National Lecture Program

AIA Lecturer: Erin Halstad McGuire

Affiliation: University of Victoria

Erin Halstad McGuire is Assistant Teaching Professor with the Department of Anthropology, University of Victoria.  She holds her degrees from the University of Glasgow (Ph.D. and M.Phil.), and the University of Victoria, and her areas of specialization are Viking archaology, Medieval archaeology, funerary practices, experimental archaeology, gender and life-course, and cemetery studies.  Her current research projects include the mapping and recording of Victoria’s Emanu-El Cemetery, and an experimental archaeology project on Viking lamps and light technology. 

Abstracts:


The Viking Age falls at the tail end of what was once called the Dark Ages of Medieval Europe. People lived and worked in long houses made from wood, stone, and turf, with central hearths, few doors and no windows. Accompanying the long houses were smaller pit-houses, dug into the earth and serving a variety of purposes, including workshop space. The image that we have of living in Viking structures is of smoke-filled, damp spaces, crowded with people and shrouded in gloom. Among the house assemblages from across the Viking world, we find evidence of lamps, usually made from stone or ceramics and designed to burn oil. This talk discusses experiments conducted with a range of materials for wicks, fuel, and lamp forms to measure factors such as quantity of light, amount of heat and smoke produced, etc. The experiments took place in a reconstructed Viking Age pit-house in Vancouver, WA, with the aim of assessing how efficient the lamps are as a light source.

 

Short bibliography and/or website on lecture topic:

https://onlineacademiccommunity.uvic.ca/vikinglamps/

Halstad McGuire, E. Forthcoming: Burning the Midnight Oil: Archaeological Experiments with Viking Lamps. In N. Gonlin and A. Nowell (eds.), Archaeology of the Night. University Press of Colorado.

Saraydar, Stephen C. 2008. Replicating the Past: The Art and Science of the Archaeological Experiment. Long Grove, Illinois: Waveland Press, Inc.

The cultural imagining of the Viking Age is of an adult world. It is seen as a violent world, populated by men with swords and, for the most part, the women and children who occupy this space do so on the periphery.

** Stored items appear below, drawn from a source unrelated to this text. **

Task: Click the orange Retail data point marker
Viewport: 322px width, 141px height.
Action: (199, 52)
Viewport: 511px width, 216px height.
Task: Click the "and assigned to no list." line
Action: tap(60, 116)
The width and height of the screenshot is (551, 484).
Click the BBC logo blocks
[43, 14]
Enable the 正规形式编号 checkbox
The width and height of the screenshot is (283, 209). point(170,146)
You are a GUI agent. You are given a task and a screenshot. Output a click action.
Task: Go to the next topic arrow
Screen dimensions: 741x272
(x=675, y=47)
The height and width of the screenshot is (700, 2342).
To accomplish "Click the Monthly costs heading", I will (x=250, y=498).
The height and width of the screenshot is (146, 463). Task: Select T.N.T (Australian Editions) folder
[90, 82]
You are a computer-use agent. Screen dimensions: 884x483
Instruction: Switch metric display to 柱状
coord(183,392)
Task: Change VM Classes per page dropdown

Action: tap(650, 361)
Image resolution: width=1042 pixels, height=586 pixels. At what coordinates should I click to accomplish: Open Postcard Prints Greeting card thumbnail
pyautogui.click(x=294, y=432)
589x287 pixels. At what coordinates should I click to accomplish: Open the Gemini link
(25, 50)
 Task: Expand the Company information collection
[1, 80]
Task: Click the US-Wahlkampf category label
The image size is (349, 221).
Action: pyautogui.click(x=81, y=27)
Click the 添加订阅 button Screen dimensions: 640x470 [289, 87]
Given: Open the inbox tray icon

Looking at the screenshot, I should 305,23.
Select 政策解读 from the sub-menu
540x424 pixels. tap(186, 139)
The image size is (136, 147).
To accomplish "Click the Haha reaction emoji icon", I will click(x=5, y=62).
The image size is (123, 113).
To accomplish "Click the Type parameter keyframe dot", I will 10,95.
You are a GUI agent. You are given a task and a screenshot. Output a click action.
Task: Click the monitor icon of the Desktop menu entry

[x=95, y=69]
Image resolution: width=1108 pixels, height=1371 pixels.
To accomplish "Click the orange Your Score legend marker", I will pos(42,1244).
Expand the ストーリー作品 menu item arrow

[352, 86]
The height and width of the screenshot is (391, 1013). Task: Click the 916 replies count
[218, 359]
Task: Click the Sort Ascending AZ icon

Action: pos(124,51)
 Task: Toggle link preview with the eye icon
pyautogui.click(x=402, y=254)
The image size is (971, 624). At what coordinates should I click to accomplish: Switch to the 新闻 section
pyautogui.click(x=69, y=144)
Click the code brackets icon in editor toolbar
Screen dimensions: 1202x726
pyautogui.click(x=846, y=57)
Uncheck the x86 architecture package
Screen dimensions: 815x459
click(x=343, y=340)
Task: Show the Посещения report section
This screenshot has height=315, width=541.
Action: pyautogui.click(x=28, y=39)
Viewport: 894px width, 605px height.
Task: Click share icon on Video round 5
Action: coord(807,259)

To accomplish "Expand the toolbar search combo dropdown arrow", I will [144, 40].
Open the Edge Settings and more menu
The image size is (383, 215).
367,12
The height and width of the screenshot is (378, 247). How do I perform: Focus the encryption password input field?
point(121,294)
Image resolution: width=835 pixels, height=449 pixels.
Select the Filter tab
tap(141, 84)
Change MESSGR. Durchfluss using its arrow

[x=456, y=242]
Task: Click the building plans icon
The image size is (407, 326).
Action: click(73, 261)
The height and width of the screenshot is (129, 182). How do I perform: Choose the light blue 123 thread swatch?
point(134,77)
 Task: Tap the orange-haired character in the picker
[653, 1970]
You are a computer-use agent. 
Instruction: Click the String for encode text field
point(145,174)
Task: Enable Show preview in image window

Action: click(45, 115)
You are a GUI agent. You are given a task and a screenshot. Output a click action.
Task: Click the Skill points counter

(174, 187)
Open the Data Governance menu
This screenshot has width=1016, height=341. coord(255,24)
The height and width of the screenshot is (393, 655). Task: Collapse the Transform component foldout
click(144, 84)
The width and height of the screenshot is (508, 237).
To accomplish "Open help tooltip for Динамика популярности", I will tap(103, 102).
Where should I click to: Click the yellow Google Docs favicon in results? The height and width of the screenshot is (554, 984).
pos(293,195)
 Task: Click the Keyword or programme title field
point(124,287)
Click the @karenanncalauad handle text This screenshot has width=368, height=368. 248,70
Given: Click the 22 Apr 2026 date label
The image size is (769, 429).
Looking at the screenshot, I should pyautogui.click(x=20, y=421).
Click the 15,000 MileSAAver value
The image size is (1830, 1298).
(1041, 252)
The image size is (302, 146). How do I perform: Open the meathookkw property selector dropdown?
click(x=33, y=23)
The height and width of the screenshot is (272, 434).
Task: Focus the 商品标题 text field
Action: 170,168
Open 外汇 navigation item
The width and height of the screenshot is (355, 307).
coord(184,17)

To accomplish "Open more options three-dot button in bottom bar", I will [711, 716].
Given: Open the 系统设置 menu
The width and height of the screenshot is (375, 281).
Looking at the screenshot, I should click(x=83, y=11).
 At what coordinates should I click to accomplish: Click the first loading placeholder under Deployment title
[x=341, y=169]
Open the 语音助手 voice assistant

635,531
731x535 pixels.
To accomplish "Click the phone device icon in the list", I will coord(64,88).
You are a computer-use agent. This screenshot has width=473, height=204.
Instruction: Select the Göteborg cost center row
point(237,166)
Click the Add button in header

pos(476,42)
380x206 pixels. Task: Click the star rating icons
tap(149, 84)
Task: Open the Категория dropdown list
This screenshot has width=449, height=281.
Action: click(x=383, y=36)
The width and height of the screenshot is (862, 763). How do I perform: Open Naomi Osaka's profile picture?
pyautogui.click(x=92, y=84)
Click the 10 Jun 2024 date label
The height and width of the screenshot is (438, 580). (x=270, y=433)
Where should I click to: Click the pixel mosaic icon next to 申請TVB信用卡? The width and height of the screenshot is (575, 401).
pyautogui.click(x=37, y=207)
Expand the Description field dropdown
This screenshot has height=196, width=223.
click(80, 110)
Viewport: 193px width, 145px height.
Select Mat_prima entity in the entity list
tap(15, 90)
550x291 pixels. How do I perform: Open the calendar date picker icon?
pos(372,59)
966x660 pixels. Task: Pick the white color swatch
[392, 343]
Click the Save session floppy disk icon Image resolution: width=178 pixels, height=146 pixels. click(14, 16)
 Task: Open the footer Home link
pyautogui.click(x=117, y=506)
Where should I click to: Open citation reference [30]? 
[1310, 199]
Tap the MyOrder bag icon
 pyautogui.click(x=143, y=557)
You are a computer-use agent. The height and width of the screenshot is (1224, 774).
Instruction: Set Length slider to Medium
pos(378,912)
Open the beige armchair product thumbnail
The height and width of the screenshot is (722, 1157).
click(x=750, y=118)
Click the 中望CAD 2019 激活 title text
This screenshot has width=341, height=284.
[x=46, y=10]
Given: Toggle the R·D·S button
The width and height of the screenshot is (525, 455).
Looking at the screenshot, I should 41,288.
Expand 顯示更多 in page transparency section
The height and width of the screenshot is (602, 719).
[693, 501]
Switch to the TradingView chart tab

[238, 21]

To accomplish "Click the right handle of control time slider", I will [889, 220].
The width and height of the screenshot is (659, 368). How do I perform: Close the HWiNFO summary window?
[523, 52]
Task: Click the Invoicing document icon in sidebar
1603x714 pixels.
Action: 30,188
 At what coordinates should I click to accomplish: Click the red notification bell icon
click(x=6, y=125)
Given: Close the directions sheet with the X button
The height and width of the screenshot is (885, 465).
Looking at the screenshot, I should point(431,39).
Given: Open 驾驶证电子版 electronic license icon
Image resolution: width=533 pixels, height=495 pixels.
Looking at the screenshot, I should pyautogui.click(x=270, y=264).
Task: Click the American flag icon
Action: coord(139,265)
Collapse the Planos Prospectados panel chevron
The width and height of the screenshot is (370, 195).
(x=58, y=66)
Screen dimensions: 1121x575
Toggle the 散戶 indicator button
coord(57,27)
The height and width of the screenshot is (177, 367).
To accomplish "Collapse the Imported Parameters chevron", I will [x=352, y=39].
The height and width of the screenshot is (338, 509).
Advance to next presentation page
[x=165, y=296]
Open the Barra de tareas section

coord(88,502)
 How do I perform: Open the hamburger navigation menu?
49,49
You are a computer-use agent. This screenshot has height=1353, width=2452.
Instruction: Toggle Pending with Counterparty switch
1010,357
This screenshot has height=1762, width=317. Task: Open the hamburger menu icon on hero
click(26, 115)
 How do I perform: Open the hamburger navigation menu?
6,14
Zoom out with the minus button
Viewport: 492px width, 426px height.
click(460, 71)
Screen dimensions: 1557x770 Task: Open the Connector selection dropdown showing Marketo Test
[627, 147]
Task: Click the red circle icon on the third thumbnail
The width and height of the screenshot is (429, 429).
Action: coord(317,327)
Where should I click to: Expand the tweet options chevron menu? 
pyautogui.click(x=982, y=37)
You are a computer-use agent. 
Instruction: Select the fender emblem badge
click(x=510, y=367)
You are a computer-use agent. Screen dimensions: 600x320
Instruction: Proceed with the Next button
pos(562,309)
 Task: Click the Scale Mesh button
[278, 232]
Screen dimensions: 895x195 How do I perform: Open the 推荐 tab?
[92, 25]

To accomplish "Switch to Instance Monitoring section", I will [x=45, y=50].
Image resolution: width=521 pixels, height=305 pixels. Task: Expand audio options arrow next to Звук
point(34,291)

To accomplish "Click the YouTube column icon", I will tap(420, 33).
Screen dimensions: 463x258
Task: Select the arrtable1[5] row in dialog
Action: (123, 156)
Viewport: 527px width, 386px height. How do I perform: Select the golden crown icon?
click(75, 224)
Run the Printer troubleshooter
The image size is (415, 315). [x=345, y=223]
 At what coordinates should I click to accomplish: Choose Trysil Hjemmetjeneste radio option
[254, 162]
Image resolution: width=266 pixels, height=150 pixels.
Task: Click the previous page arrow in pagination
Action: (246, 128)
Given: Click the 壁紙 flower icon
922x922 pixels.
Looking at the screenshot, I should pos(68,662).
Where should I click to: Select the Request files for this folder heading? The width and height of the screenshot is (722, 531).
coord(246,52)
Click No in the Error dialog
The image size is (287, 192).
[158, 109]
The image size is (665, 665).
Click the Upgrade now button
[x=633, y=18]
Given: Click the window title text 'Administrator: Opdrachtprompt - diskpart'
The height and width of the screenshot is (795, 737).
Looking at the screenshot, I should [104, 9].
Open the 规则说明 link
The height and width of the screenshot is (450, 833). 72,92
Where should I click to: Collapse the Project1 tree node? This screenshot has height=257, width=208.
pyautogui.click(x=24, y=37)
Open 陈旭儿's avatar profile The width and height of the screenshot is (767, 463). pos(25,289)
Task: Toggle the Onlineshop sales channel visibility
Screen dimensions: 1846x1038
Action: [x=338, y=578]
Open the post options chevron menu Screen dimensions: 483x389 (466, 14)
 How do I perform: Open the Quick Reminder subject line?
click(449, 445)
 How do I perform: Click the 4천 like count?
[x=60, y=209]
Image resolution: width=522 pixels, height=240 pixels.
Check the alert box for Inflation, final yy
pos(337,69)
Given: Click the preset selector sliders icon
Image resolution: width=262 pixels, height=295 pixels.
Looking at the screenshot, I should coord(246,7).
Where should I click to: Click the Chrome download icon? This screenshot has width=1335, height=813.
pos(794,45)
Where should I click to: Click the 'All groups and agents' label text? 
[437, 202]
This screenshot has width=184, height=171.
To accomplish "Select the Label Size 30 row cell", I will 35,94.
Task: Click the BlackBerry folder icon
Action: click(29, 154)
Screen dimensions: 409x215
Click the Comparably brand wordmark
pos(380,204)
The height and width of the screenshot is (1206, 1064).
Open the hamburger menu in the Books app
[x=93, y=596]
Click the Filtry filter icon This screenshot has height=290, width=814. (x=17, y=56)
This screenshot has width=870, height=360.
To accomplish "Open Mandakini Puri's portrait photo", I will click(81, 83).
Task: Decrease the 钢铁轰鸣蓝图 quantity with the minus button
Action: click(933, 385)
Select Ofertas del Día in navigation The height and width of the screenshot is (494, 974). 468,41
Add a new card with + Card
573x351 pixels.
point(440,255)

In archaeological research, however, Viking women were among the first to enter feminist discourse, through the work of Dommasnes (1976), and have been a major subject for discussion ever since. Children have come a little later and more sporadically, though the study of Viking Age childhood has gained momentum in recent years. This talk seeks to add to the discourse by examining the evidence for both the presence of children and the agency of children in Scandinavian Scotland. We will cover funerary practices and material culture, including toys and games from Viking contexts.

 

Short bibliography and/or website on lecture topic:

Graham-Campbell, James and Colleen E. Batey (1998) Vikings in Scotland: An Archaeological Survey. Edinburgh: Edinburgh University Press.

Hadley, D.M. and K. A. Hemer (2014) Medieval Childhood: Archaeological Approaches, edited by Oxbow: Oxbow Books.